Certainly, PROMISE is a very general procedure that must be customized to specific applications. The general concept presented here can be easily extended to accomodate stratified analyses by incorporating a stratum variable into the statistics T_j(·) and R_g(·) and restricting the permutations appropriately. As with other permutation−based methods, defining too many strata for stratified analysis may severely limit the statistical power of the analysis by reducing the number of available permutations. Additionally, the statistics T_j(·) and the most interesting results d_j must be defined in an application-appropriate manner. Also, PROMISE can be adapted so that SNP genotypes can be used as the genomic variables.

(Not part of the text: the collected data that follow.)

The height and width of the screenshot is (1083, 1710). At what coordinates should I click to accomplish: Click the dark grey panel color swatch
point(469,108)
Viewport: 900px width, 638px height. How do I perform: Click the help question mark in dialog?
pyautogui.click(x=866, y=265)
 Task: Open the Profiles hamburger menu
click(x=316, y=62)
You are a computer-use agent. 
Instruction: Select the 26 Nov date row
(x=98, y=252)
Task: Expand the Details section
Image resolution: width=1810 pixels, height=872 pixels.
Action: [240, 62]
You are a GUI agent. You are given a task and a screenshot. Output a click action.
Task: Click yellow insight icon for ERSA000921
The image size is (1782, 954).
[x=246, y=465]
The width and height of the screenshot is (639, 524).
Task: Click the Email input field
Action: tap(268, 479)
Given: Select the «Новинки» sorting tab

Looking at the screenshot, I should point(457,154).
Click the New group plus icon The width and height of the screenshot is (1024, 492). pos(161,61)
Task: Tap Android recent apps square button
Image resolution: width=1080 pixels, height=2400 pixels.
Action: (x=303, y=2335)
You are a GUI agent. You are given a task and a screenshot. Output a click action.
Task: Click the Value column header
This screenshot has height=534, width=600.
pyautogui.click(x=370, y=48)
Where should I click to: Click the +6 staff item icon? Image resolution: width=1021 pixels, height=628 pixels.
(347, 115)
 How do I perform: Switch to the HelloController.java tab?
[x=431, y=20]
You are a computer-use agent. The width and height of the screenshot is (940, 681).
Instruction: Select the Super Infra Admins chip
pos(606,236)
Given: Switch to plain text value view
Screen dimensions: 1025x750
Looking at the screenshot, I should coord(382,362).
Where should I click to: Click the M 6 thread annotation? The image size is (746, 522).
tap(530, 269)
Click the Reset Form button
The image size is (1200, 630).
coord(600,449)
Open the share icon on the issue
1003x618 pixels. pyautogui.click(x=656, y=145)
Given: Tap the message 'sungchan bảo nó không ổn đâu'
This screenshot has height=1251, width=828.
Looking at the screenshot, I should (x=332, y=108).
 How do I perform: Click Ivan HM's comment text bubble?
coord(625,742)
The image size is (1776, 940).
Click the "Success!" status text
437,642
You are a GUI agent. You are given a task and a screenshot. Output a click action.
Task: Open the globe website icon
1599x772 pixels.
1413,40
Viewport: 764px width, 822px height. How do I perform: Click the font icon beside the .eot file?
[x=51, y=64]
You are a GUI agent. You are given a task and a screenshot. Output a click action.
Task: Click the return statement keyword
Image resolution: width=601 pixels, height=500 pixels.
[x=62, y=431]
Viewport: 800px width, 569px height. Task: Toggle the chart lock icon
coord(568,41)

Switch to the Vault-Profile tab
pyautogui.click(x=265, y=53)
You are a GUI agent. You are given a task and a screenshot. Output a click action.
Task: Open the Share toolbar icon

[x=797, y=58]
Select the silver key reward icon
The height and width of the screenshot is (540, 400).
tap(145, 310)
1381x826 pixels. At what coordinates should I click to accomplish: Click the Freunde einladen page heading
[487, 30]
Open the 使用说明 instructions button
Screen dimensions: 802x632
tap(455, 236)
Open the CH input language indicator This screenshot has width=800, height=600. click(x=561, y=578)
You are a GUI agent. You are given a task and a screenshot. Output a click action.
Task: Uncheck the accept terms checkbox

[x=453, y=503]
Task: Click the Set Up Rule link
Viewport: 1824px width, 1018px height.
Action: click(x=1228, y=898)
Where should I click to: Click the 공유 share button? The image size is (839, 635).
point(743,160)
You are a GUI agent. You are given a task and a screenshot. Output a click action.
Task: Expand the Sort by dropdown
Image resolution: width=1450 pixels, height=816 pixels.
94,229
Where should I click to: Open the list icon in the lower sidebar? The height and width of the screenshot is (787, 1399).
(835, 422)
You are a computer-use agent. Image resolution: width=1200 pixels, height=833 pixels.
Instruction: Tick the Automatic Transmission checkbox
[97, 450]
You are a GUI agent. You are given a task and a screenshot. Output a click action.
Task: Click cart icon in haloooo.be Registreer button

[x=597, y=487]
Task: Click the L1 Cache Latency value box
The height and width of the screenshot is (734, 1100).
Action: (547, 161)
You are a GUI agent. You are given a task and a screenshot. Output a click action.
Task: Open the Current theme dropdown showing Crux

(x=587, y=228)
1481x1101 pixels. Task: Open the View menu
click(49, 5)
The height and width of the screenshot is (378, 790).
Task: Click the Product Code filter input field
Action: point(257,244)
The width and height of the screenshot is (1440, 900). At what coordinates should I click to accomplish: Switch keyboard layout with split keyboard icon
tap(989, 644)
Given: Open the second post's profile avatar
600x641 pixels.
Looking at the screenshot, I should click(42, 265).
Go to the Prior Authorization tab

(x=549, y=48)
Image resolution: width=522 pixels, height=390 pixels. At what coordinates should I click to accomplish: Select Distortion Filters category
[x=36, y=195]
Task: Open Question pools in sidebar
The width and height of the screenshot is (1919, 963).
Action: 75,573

Future research should explore how to modify or generalize the correlation statistics and the way they are combined to form the PROMISE statistic. In this work, we used a geometric interpretation of the correlation vector to motivate the dot product as an objective way to uniquely define the PROMISE statistic given sufficient prior biological knowledge about the endpoint variables. Other ways to define the PROMISE statistic may prove useful in practice as well. Another approach to define the PROMISE statistic would be to define a vector d that subjectively weighs the correlations according to their practical relevance. For instance, in our example application, one may wish to give more weight to EFS due to its obvious importance for the patients. Additionally, it would be interesting to develop methods to define interesting result vectors and test statistics for applications with thousands of endpoint variables and thousands of genomic variables.

However, great caution should be exercised when using subjectively defined d because the statistical significance may be exaggerated if d is not selected a priori or if PROMISE is used as an exploratory procedure to perform many analyses with different d vectors. Users should definitely avoid using the observed correlations for specific genes to define d. If d is defined to maximize the dot-product in (2) for a specific gene, the procedure will give a very small P-value for that gene. In this case, the small P-value will greatly exaggerate statistical significance. In such a situation, the small P-value reflects the fact that the coefficients d were selected to maximize the statistic R_g instead of indicating that the observed correlations did not arise by chance. If a search is performed for d, the P-value should adjust for that search in some manner. Nesting the search within each permutation round would be one way to perform such an adjustment and give meaningful P-values.

We do not recommend that the PROMISE procedure be used for applications in which there is not adequate prior biological knowledge about the endpoint variables to objectively define the vector d. Our simulations suggest that canonical correlation is a good method for such a setting if the variables are appropriate for CC analysis.